## Exercise instructions
Set down every entry exactly as it was written.

## Study material
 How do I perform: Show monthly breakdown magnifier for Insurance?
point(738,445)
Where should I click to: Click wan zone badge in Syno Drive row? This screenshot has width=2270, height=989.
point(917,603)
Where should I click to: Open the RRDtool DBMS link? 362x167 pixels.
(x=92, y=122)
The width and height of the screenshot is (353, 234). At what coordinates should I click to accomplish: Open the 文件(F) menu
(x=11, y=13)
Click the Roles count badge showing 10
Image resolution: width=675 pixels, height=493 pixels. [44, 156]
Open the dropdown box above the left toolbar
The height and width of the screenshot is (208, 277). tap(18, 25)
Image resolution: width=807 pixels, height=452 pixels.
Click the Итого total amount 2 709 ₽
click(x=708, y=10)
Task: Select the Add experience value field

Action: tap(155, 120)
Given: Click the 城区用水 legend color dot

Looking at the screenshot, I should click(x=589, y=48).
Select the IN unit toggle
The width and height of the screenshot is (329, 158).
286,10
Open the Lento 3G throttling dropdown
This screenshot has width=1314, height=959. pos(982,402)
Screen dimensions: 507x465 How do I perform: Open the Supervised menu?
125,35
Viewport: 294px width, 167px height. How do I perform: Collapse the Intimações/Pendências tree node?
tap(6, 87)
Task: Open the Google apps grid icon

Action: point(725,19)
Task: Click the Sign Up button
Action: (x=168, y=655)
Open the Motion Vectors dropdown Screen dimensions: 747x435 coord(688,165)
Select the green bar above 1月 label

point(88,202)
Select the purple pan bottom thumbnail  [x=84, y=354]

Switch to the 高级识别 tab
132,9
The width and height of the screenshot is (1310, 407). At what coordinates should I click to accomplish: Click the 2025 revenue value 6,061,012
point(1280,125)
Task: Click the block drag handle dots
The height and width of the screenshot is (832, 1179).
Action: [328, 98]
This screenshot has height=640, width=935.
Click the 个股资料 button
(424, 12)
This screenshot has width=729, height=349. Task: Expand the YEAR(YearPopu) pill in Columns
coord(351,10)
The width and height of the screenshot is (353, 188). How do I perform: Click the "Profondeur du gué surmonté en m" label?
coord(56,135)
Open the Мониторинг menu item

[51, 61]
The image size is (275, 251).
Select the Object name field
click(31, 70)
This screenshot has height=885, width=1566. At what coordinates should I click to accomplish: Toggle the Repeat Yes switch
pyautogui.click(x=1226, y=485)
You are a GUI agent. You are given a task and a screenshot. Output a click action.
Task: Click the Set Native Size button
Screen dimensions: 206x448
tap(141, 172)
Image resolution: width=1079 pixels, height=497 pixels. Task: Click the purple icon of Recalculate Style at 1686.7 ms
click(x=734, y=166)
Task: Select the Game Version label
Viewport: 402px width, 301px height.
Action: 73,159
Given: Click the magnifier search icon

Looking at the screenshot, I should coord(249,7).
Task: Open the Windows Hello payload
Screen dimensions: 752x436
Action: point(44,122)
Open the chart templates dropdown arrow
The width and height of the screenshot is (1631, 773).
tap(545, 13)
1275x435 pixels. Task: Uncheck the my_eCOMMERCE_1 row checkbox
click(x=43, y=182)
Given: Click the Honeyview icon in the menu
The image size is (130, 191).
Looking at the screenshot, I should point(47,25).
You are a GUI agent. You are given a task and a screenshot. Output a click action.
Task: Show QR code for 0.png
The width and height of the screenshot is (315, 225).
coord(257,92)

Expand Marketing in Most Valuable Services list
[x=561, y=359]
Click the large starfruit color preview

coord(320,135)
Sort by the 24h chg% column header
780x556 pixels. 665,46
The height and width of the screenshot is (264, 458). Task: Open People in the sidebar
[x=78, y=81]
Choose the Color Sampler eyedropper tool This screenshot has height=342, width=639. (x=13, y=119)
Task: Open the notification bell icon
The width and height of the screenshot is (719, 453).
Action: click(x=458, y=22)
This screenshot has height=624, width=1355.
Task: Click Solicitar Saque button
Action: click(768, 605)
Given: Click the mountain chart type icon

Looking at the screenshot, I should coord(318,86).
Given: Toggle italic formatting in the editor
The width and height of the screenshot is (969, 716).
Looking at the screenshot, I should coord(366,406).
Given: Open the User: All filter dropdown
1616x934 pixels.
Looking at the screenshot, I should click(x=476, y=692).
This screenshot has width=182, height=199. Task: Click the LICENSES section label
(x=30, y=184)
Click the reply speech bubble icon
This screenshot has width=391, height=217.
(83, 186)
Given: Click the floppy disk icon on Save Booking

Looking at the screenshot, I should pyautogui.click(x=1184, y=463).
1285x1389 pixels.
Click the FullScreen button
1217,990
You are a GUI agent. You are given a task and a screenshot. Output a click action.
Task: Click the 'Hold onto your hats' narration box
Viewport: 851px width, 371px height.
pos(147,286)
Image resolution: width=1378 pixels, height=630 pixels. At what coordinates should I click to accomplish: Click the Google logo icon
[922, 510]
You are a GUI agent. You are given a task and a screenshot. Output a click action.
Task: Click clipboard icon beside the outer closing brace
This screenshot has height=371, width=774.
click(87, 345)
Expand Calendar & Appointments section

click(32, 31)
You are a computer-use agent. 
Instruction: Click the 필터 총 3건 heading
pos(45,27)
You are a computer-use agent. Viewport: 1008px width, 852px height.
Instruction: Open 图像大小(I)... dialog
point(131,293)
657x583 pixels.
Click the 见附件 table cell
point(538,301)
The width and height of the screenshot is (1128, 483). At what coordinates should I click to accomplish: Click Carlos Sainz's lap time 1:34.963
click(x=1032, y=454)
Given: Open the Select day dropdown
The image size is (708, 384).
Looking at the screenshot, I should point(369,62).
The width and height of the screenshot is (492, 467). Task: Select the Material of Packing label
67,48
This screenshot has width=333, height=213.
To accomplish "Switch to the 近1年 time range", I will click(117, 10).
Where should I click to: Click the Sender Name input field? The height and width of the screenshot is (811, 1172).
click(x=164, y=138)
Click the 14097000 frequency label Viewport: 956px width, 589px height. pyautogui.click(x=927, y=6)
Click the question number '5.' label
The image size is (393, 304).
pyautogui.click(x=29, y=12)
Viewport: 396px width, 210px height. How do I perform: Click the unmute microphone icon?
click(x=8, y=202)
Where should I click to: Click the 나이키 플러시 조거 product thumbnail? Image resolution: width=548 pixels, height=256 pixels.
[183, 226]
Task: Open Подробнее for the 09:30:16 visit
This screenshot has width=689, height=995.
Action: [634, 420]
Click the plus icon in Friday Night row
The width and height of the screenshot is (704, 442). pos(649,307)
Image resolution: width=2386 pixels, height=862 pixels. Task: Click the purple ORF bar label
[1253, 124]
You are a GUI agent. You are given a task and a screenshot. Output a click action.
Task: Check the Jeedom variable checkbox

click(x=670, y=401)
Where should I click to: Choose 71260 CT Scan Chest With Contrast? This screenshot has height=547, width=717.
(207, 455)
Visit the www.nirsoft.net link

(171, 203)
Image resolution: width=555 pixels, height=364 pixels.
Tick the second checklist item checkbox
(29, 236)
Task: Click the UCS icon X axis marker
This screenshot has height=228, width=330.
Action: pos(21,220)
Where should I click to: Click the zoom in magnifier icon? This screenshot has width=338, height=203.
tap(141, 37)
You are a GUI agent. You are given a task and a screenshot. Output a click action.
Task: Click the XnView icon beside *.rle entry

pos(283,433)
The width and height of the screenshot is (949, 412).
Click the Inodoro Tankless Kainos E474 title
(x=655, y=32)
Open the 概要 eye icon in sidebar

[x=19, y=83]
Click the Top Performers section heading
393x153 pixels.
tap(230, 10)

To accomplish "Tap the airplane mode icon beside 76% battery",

## Completed exercise
 How do I perform: Show monthly breakdown magnifier for Insurance?
point(738,445)
Where should I click to: Click wan zone badge in Syno Drive row? This screenshot has width=2270, height=989.
point(917,603)
Where should I click to: Open the RRDtool DBMS link? 362x167 pixels.
(x=92, y=122)
The width and height of the screenshot is (353, 234). At what coordinates should I click to accomplish: Open the 文件(F) menu
(x=11, y=13)
Click the Roles count badge showing 10
Image resolution: width=675 pixels, height=493 pixels. [44, 156]
Open the dropdown box above the left toolbar
The height and width of the screenshot is (208, 277). tap(18, 25)
Image resolution: width=807 pixels, height=452 pixels.
Click the Итого total amount 2 709 ₽
click(x=708, y=10)
Task: Select the Add experience value field

Action: tap(155, 120)
Given: Click the 城区用水 legend color dot

Looking at the screenshot, I should click(x=589, y=48).
Select the IN unit toggle
The width and height of the screenshot is (329, 158).
286,10
Open the Lento 3G throttling dropdown
This screenshot has width=1314, height=959. pos(982,402)
Screen dimensions: 507x465 How do I perform: Open the Supervised menu?
125,35
Viewport: 294px width, 167px height. How do I perform: Collapse the Intimações/Pendências tree node?
tap(6, 87)
Task: Open the Google apps grid icon

Action: point(725,19)
Task: Click the Sign Up button
Action: (x=168, y=655)
Open the Motion Vectors dropdown Screen dimensions: 747x435 coord(688,165)
Select the green bar above 1月 label

point(88,202)
Select the purple pan bottom thumbnail  [x=84, y=354]

Switch to the 高级识别 tab
132,9
The width and height of the screenshot is (1310, 407). At what coordinates should I click to accomplish: Click the 2025 revenue value 6,061,012
point(1280,125)
Task: Click the block drag handle dots
The height and width of the screenshot is (832, 1179).
Action: [328, 98]
This screenshot has height=640, width=935.
Click the 个股资料 button
(424, 12)
This screenshot has width=729, height=349. Task: Expand the YEAR(YearPopu) pill in Columns
coord(351,10)
The width and height of the screenshot is (353, 188). How do I perform: Click the "Profondeur du gué surmonté en m" label?
coord(56,135)
Open the Мониторинг menu item

[51, 61]
The image size is (275, 251).
Select the Object name field
click(31, 70)
This screenshot has height=885, width=1566. At what coordinates should I click to accomplish: Toggle the Repeat Yes switch
pyautogui.click(x=1226, y=485)
You are a GUI agent. You are given a task and a screenshot. Output a click action.
Task: Click the Set Native Size button
Screen dimensions: 206x448
tap(141, 172)
Image resolution: width=1079 pixels, height=497 pixels. Task: Click the purple icon of Recalculate Style at 1686.7 ms
click(x=734, y=166)
Task: Select the Game Version label
Viewport: 402px width, 301px height.
Action: 73,159
Given: Click the magnifier search icon

Looking at the screenshot, I should coord(249,7).
Task: Open the Windows Hello payload
Screen dimensions: 752x436
Action: point(44,122)
Open the chart templates dropdown arrow
The width and height of the screenshot is (1631, 773).
tap(545, 13)
1275x435 pixels. Task: Uncheck the my_eCOMMERCE_1 row checkbox
click(x=43, y=182)
Given: Click the Honeyview icon in the menu
The image size is (130, 191).
Looking at the screenshot, I should point(47,25).
You are a GUI agent. You are given a task and a screenshot. Output a click action.
Task: Show QR code for 0.png
The width and height of the screenshot is (315, 225).
coord(257,92)

Expand Marketing in Most Valuable Services list
[x=561, y=359]
Click the large starfruit color preview

coord(320,135)
Sort by the 24h chg% column header
780x556 pixels. 665,46
The height and width of the screenshot is (264, 458). Task: Open People in the sidebar
[x=78, y=81]
Choose the Color Sampler eyedropper tool This screenshot has height=342, width=639. (x=13, y=119)
Task: Open the notification bell icon
The width and height of the screenshot is (719, 453).
Action: click(x=458, y=22)
This screenshot has height=624, width=1355.
Task: Click Solicitar Saque button
Action: click(768, 605)
Given: Click the mountain chart type icon

Looking at the screenshot, I should coord(318,86).
Given: Toggle italic formatting in the editor
The width and height of the screenshot is (969, 716).
Looking at the screenshot, I should coord(366,406).
Given: Open the User: All filter dropdown
1616x934 pixels.
Looking at the screenshot, I should click(x=476, y=692).
This screenshot has width=182, height=199. Task: Click the LICENSES section label
(x=30, y=184)
Click the reply speech bubble icon
This screenshot has width=391, height=217.
(83, 186)
Given: Click the floppy disk icon on Save Booking

Looking at the screenshot, I should pyautogui.click(x=1184, y=463).
1285x1389 pixels.
Click the FullScreen button
1217,990
You are a GUI agent. You are given a task and a screenshot. Output a click action.
Task: Click the 'Hold onto your hats' narration box
Viewport: 851px width, 371px height.
pos(147,286)
Image resolution: width=1378 pixels, height=630 pixels. At what coordinates should I click to accomplish: Click the Google logo icon
[922, 510]
You are a GUI agent. You are given a task and a screenshot. Output a click action.
Task: Click clipboard icon beside the outer closing brace
This screenshot has height=371, width=774.
click(87, 345)
Expand Calendar & Appointments section

click(32, 31)
You are a computer-use agent. 
Instruction: Click the 필터 총 3건 heading
pos(45,27)
You are a computer-use agent. Viewport: 1008px width, 852px height.
Instruction: Open 图像大小(I)... dialog
point(131,293)
657x583 pixels.
Click the 见附件 table cell
point(538,301)
The width and height of the screenshot is (1128, 483). At what coordinates should I click to accomplish: Click Carlos Sainz's lap time 1:34.963
click(x=1032, y=454)
Given: Open the Select day dropdown
The image size is (708, 384).
Looking at the screenshot, I should point(369,62).
The width and height of the screenshot is (492, 467). Task: Select the Material of Packing label
67,48
This screenshot has width=333, height=213.
To accomplish "Switch to the 近1年 time range", I will click(117, 10).
Where should I click to: Click the Sender Name input field? The height and width of the screenshot is (811, 1172).
click(x=164, y=138)
Click the 14097000 frequency label Viewport: 956px width, 589px height. pyautogui.click(x=927, y=6)
Click the question number '5.' label
The image size is (393, 304).
pyautogui.click(x=29, y=12)
Viewport: 396px width, 210px height. How do I perform: Click the unmute microphone icon?
click(x=8, y=202)
Where should I click to: Click the 나이키 플러시 조거 product thumbnail? Image resolution: width=548 pixels, height=256 pixels.
[183, 226]
Task: Open Подробнее for the 09:30:16 visit
This screenshot has width=689, height=995.
Action: [634, 420]
Click the plus icon in Friday Night row
The width and height of the screenshot is (704, 442). pos(649,307)
Image resolution: width=2386 pixels, height=862 pixels. Task: Click the purple ORF bar label
[1253, 124]
You are a GUI agent. You are given a task and a screenshot. Output a click action.
Task: Check the Jeedom variable checkbox

click(x=670, y=401)
Where should I click to: Choose 71260 CT Scan Chest With Contrast? This screenshot has height=547, width=717.
(207, 455)
Visit the www.nirsoft.net link

(171, 203)
Image resolution: width=555 pixels, height=364 pixels.
Tick the second checklist item checkbox
(29, 236)
Task: Click the UCS icon X axis marker
This screenshot has height=228, width=330.
Action: pos(21,220)
Where should I click to: Click the zoom in magnifier icon? This screenshot has width=338, height=203.
tap(141, 37)
You are a GUI agent. You are given a task and a screenshot. Output a click action.
Task: Click the XnView icon beside *.rle entry

pos(283,433)
The width and height of the screenshot is (949, 412).
Click the Inodoro Tankless Kainos E474 title
(x=655, y=32)
Open the 概要 eye icon in sidebar

[x=19, y=83]
Click the Top Performers section heading
393x153 pixels.
tap(230, 10)

To accomplish "Tap the airplane mode icon beside 76% battery",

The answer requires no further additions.